**TASK TO CARRY OUT**: After finding the line containing "Mayora88 Situs Link" below, please output that line and each following one through the line containing "дома (717, 1717)", exactly as written.

**PROVIDED DATA**:
*** Begin section ***
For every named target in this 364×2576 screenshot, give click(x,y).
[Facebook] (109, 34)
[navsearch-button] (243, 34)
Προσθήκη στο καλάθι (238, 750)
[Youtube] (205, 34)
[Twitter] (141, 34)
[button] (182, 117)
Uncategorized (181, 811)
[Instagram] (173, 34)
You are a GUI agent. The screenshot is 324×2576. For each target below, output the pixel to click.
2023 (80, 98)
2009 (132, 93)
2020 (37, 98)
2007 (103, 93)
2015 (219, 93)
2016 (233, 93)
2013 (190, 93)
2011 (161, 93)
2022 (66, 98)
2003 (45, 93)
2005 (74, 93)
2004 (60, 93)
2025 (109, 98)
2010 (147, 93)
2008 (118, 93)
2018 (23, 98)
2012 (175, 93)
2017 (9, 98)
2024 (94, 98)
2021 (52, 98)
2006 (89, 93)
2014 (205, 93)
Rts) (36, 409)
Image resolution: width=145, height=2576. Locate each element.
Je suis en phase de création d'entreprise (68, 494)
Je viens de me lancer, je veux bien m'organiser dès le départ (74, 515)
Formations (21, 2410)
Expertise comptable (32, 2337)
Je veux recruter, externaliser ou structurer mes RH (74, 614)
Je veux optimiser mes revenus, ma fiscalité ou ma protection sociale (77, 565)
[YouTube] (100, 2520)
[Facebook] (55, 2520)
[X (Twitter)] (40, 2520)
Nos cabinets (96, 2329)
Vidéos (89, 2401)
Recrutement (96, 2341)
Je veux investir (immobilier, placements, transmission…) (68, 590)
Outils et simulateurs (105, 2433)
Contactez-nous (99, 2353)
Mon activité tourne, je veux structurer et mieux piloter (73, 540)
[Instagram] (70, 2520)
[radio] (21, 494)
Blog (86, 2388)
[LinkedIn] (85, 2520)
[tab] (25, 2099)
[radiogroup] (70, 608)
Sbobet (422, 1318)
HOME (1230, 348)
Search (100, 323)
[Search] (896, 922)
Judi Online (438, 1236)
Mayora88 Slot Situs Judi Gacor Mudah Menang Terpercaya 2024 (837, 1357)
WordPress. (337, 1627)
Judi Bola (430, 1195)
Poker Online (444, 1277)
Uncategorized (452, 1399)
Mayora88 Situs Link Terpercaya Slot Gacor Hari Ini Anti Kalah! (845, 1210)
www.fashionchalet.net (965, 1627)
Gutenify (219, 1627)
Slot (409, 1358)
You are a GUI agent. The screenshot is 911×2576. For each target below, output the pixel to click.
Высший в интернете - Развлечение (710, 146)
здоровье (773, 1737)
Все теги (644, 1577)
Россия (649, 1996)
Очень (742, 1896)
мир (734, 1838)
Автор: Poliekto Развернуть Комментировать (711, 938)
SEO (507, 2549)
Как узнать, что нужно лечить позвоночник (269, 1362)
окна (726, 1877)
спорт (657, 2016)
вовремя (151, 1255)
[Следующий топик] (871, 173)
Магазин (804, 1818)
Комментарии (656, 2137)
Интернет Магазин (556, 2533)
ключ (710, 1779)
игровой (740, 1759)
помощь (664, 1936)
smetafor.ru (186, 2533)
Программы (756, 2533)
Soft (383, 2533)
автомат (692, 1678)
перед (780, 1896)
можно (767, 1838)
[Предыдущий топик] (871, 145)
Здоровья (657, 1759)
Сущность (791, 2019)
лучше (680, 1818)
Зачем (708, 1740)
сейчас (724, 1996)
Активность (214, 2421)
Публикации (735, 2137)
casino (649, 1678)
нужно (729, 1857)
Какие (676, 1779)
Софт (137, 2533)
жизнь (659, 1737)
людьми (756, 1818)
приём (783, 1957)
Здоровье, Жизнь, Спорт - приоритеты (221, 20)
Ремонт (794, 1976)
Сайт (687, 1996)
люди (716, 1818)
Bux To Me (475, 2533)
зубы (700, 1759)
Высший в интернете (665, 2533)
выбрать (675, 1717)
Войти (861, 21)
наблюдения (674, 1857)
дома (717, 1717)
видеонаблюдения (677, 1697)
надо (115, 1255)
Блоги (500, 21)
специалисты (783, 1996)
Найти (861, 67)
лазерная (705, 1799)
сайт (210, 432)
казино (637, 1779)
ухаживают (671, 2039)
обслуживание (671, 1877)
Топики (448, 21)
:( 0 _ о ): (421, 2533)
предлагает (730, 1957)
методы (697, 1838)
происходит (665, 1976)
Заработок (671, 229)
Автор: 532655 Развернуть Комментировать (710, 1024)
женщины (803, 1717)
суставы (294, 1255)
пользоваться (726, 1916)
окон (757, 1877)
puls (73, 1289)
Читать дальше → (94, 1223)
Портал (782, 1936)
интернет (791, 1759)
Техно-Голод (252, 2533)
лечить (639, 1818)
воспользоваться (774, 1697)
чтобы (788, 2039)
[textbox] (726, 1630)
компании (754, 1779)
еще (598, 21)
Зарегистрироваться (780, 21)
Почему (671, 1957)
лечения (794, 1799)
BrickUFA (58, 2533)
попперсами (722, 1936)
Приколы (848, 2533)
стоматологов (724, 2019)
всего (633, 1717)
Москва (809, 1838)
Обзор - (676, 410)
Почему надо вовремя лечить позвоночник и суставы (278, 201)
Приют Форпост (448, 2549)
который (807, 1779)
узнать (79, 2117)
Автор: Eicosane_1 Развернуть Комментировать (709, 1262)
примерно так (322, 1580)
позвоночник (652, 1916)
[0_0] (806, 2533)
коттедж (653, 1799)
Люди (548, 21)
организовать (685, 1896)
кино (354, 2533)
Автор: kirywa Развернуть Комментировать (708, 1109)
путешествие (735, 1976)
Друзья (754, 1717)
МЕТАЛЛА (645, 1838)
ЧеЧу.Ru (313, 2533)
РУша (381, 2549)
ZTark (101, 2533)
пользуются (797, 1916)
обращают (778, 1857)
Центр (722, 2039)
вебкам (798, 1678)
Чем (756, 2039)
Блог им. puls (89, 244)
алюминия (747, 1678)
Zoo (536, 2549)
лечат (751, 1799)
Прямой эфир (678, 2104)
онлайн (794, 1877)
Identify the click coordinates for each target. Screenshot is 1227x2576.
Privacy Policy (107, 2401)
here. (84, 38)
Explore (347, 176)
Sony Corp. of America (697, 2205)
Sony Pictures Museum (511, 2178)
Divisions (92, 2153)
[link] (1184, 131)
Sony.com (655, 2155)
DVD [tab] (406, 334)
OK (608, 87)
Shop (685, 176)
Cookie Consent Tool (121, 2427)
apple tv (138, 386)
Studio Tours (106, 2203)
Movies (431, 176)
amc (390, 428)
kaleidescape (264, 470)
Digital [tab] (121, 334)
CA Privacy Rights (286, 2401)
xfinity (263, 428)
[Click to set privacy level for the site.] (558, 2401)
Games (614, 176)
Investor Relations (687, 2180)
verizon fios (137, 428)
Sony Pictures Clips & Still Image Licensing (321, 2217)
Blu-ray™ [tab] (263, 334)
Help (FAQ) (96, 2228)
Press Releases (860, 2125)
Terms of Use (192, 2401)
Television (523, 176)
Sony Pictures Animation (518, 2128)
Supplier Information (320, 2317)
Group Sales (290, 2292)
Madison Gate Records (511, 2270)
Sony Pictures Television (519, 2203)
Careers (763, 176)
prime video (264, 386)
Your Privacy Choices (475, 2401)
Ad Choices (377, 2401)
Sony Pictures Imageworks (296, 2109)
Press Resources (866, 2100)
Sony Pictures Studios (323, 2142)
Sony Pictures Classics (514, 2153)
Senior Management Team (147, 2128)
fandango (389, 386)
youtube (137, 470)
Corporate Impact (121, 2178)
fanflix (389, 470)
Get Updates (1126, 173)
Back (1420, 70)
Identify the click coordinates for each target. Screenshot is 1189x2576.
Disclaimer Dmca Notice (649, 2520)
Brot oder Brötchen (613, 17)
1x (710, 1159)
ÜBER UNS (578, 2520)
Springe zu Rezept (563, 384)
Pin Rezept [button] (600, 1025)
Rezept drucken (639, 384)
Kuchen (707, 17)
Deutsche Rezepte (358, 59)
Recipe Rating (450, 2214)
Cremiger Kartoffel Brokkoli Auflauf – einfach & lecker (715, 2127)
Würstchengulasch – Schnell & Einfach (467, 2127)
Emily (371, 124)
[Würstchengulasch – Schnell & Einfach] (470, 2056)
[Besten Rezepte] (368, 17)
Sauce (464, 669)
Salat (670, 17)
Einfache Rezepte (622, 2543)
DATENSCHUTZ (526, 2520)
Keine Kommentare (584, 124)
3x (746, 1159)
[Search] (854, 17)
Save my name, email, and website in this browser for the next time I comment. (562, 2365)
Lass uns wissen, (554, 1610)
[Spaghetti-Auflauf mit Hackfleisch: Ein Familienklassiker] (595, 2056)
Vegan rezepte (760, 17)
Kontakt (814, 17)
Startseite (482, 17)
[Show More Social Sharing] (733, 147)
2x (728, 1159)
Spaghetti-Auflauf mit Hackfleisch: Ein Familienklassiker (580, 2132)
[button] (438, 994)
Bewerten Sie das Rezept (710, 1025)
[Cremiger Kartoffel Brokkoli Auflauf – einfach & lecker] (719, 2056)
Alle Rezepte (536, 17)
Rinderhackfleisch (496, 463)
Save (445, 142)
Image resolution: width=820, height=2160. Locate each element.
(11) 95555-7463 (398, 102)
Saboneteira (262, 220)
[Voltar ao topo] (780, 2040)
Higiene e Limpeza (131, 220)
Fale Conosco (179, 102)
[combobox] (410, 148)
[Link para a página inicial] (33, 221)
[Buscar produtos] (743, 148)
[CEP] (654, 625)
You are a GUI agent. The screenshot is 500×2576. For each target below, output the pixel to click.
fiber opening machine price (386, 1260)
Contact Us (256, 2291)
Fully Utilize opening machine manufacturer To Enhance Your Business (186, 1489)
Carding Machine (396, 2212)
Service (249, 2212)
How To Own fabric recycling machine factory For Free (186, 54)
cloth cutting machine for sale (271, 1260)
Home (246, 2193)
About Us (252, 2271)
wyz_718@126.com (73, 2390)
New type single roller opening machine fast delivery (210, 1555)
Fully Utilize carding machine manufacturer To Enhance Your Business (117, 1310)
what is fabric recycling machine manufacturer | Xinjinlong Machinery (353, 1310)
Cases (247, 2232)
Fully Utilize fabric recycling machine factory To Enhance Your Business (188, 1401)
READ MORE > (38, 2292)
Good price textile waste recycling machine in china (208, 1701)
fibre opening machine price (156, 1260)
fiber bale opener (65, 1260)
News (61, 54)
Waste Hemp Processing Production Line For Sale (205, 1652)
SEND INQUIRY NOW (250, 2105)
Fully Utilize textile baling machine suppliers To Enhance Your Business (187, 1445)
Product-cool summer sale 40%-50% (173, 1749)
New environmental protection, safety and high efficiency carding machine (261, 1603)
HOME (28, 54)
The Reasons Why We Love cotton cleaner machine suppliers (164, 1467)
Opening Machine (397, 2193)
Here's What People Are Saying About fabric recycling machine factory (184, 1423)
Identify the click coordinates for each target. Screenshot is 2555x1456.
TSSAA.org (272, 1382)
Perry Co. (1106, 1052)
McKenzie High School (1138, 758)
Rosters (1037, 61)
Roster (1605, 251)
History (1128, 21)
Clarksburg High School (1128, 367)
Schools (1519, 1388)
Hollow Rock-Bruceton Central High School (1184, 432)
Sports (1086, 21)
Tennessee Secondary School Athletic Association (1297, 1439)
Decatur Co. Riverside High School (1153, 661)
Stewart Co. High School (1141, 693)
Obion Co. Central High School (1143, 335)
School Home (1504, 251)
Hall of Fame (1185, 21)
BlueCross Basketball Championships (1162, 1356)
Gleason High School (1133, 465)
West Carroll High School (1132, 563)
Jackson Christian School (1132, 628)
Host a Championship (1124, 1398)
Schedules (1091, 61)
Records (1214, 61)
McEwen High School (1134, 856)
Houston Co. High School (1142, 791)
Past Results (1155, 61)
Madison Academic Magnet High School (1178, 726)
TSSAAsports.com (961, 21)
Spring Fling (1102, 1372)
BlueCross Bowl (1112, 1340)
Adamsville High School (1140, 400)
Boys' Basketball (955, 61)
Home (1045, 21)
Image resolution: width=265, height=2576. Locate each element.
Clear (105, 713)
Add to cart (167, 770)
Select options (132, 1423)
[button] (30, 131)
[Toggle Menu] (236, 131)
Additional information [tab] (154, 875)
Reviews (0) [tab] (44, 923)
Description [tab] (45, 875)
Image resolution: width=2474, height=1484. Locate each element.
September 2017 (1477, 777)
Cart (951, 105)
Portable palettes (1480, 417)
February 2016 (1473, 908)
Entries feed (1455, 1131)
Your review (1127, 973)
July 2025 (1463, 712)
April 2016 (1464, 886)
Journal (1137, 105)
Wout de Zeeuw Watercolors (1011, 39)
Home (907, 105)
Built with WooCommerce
*** End section ***
**RESPONSE AREA**:
Mayora88 Situs Link Terpercaya Slot Gacor Hari Ini Anti Kalah! (845, 1210)
www.fashionchalet.net (965, 1627)
Gutenify (219, 1627)
Slot (409, 1358)
You are a GUI agent. The screenshot is 911×2576. For each target below, output the pixel to click.
Высший в интернете - Развлечение (710, 146)
здоровье (773, 1737)
Все теги (644, 1577)
Россия (649, 1996)
Очень (742, 1896)
мир (734, 1838)
Автор: Poliekto Развернуть Комментировать (711, 938)
SEO (507, 2549)
Как узнать, что нужно лечить позвоночник (269, 1362)
окна (726, 1877)
спорт (657, 2016)
вовремя (151, 1255)
[Следующий топик] (871, 173)
Магазин (804, 1818)
Комментарии (656, 2137)
Интернет Магазин (556, 2533)
ключ (710, 1779)
игровой (740, 1759)
помощь (664, 1936)
smetafor.ru (186, 2533)
Программы (756, 2533)
Soft (383, 2533)
автомат (692, 1678)
перед (780, 1896)
можно (767, 1838)
[Предыдущий топик] (871, 145)
Здоровья (657, 1759)
Сущность (791, 2019)
лучше (680, 1818)
Зачем (708, 1740)
сейчас (724, 1996)
Активность (214, 2421)
Публикации (735, 2137)
casino (649, 1678)
нужно (729, 1857)
Какие (676, 1779)
Софт (137, 2533)
жизнь (659, 1737)
людьми (756, 1818)
приём (783, 1957)
Здоровье, Жизнь, Спорт - приоритеты (221, 20)
Ремонт (794, 1976)
Сайт (687, 1996)
люди (716, 1818)
Bux To Me (475, 2533)
зубы (700, 1759)
Высший в интернете (665, 2533)
выбрать (675, 1717)
Войти (861, 21)
наблюдения (674, 1857)
дома (717, 1717)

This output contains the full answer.